Di nuovo, facciamo un passo indietro e pensiamo a cosa significhi realmente. Le affermazioni di Platone e Aristotele, prese come mera cosmologia o antropologia, possono sembrarci stravaganti. Ma dobbiamo guardare oltre la superficie delle loro parole e cercare i principi sottostanti; dopotutto, erano amanti della saggezza, non scienziati nel senso moderno. Ciò che vedo nel tempo ciclico degli antichi Greci è sensibilità alle lusinghe e protezione dai pericoli del tempo lineare. Vedo un avvertimento contro l'idolatria del progresso, ovvero contro l'ammirazione eccessiva per i nostri successi culturali; contro la fede quasi religiosa nel nostro potenziale di magnificenza autoprodotta; contro la convinzione arrogante che stiamo sempre superando ciò che è venuto prima, che le nostre cose nuove sono necessariamente cose migliori e che il mezzo principale per risolvere i problemi dell'umanità è l'innovazione piuttosto che la restaurazione. 

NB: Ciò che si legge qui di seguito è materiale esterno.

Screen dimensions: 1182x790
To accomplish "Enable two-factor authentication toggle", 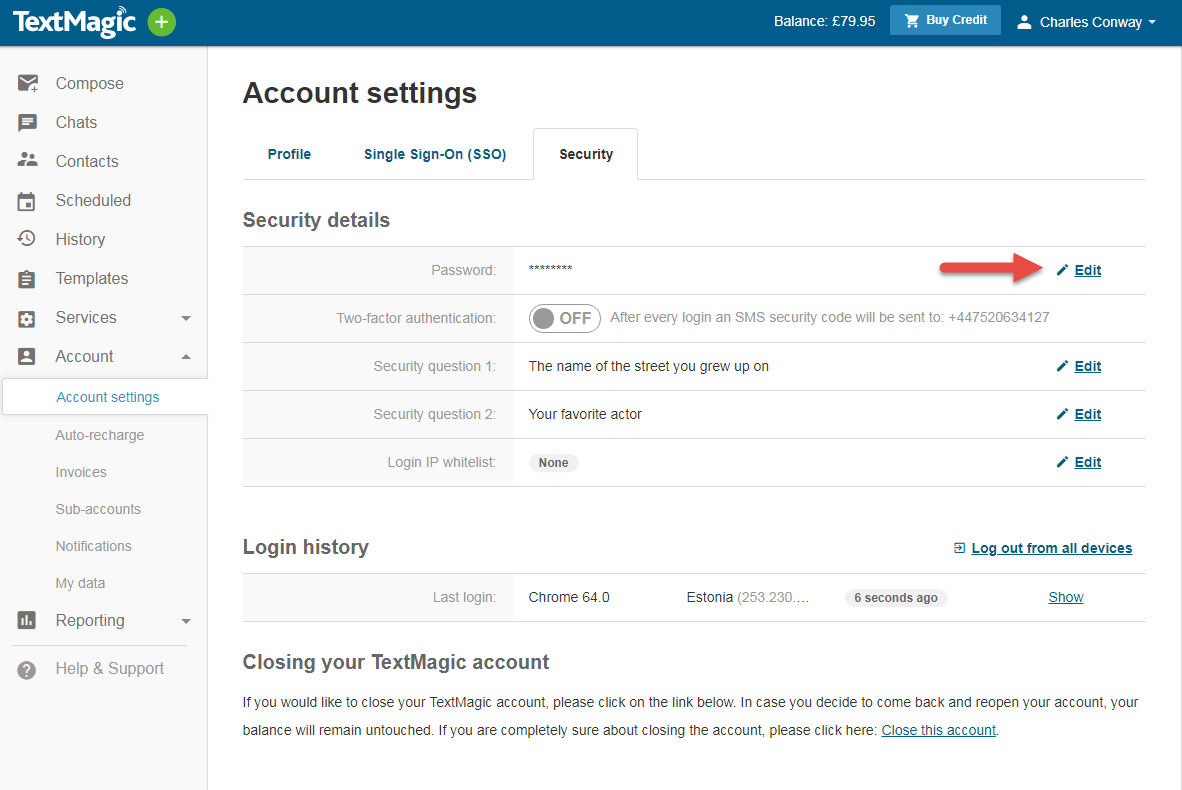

Il terzo giorno della Creazione; XIV secolo. (Immagine a lato)

La concezione romana antica del tempo storico mostra una miscela di modalità lineari e cicliche e ci conduce, attraverso Sant'Agostino, alla temporalità multiforme e altamente spiritualizzata del Medioevo.

Per prima cosa prendiamo in considerazione la filosofia stoica. Lo stoicismo ebbe origine in Grecia nel terzo secolo a.C. e non era affatto un sistema di credenze universale. Tuttavia, era ben conosciuto a Roma e lasciò un'impressione durevole sulla cultura romana. La cosmologia stoica proponeva un modello di storia di estrema ciclicità; David Sedley, professore di filosofia antica a Cambridge, lo ha spiegato nel modo seguente:
Il mondo stoico è una creatura vivente con un ciclo di vita fisso, che termina in una "conflagrazione" totale [cioè, distruzione tramite fuoco o, come alcuni credevano, tramite acqua] …. Essendo il miglior mondo possibile, sarà poi seguito da un altro mondo identico, poiché qualsiasi variazione della formula dovrebbe essere in peggio. Così gli stoici giungono alla sorprendente concezione di una serie infinita di mondi identici: la dottrina della ricorrenza ciclica, secondo la quale la storia si ripete in ogni minimo dettaglio.
Nessun inizio, nessuna fine: per gli stoici, il tempo storico era un ciclo infinito di autodistruzione e identica ricomparsa. Ti sembra assurdo? A me sembra assurdo. E tuttavia, ci credevano membri intelligenti di una civiltà notoriamente erudita.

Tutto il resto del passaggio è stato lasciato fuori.